Content starts

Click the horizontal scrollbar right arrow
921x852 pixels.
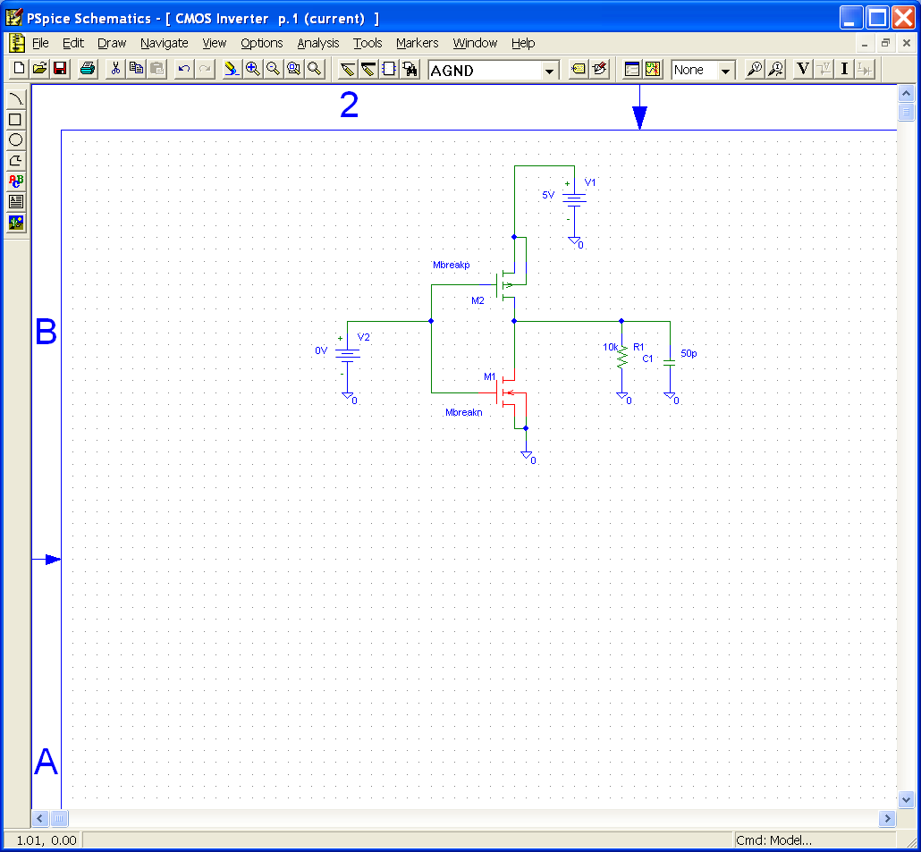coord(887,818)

Content ends
Content starts

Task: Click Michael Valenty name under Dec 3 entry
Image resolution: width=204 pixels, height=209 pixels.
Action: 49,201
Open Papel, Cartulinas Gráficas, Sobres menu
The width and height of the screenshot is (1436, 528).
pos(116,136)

Content ends
Content starts

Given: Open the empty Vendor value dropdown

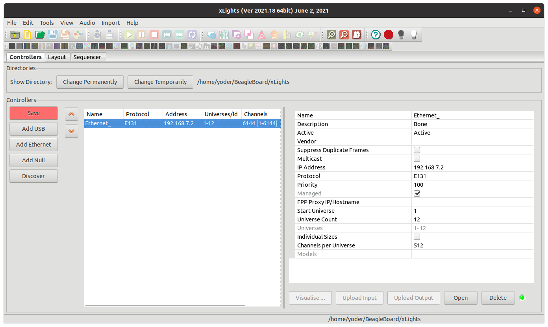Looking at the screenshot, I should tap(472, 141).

Content ends

Problem description :: From the data above, give the number of lines that hold "Click", without anything else.

Answer for this exercise :: 2